Solitary fibrous tumor of kidney and renal hilus: a multi-institutional clinicopathologic analysis of 43 cases

Abstract

Solitary fibrous tumor (SFT) is a fibroblastic neoplasm characterized by prominent, staghorn, or delicate “hemangiopericytoma (HPC)-like vasculature”, NAB2::STAT6 gene fusion, and its surrogate STAT6 expression. SFT may exhibit an unpredictable clinical course, necessitating risk assessment based on tumor characteristics. Renal SFTs are rare and have not been well characterized. Forty-three primary kidney SFT cases are reviewed for clinical, morphological, and immunohistochemical (STAT6, BCL2, CD34, and PAX8) features. A four-variable risk stratification by Demicco was applied based on patient age, tumor size, mitotic activity, and tumor necrosis.

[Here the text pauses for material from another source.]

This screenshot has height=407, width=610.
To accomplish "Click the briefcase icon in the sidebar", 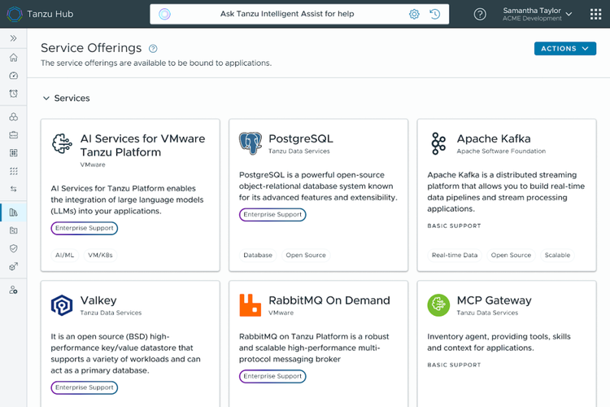I will [x=13, y=134].
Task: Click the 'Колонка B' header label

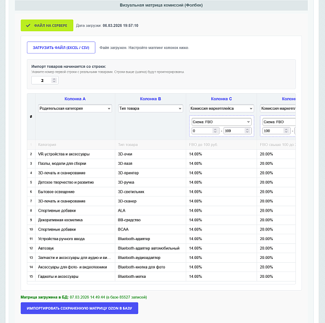Action: pyautogui.click(x=150, y=99)

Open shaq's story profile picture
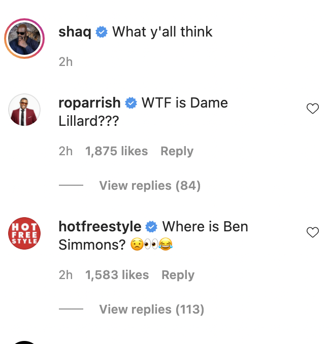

The mean age was 49 years (range 11–83 years) with a slight female predominance (male:female=20:23). The mean tumor size was 7.8 cm (1.6–32 cm). Tumors were mainly located at the hilus (22/32, 68%) and had well-demarcated borders (31/42, 74%). Morphologically, tumors were categorized as 1) Fibrous (“SFT-like”, 19/43, 44%), characterized by hypocellularity and prominent fine-reticular or keloidal collagen; 2) Cellular (“HPC-like”, 8/43, 19%), with hypercellularity, short spindle to small cell-like proliferation, and lacking a collagenous background; 3) mixed fibrous/cellular (16/43, 37%) displaying both components. Four cases featured a lipomatous component. BCL2 was positive in all tested cases (28/28), CD34 in all but 3 cases (93%), and STAT6 in all but one case (39/40, 97.5%). PAX8 was positive in 6/34 (18%) cases. Most cases (29/43, 68%) were classified as low-risk, followed by intermediate (12/43, 27%) and high-risk (2/43, 5%) groups. Five of 29 (18%) patients had metastatic disease, and two patients with high-risk and one with intermediate-risk tumors died from the disease, while 25 patients with low- or intermediate-risk tumors were alive for an average of about 36 months. We emphasize the usefulness of the risk stratification system in predicting prognosis. PAX8 expression in a subset of renal SFT represents a potential diagnostic pitfall.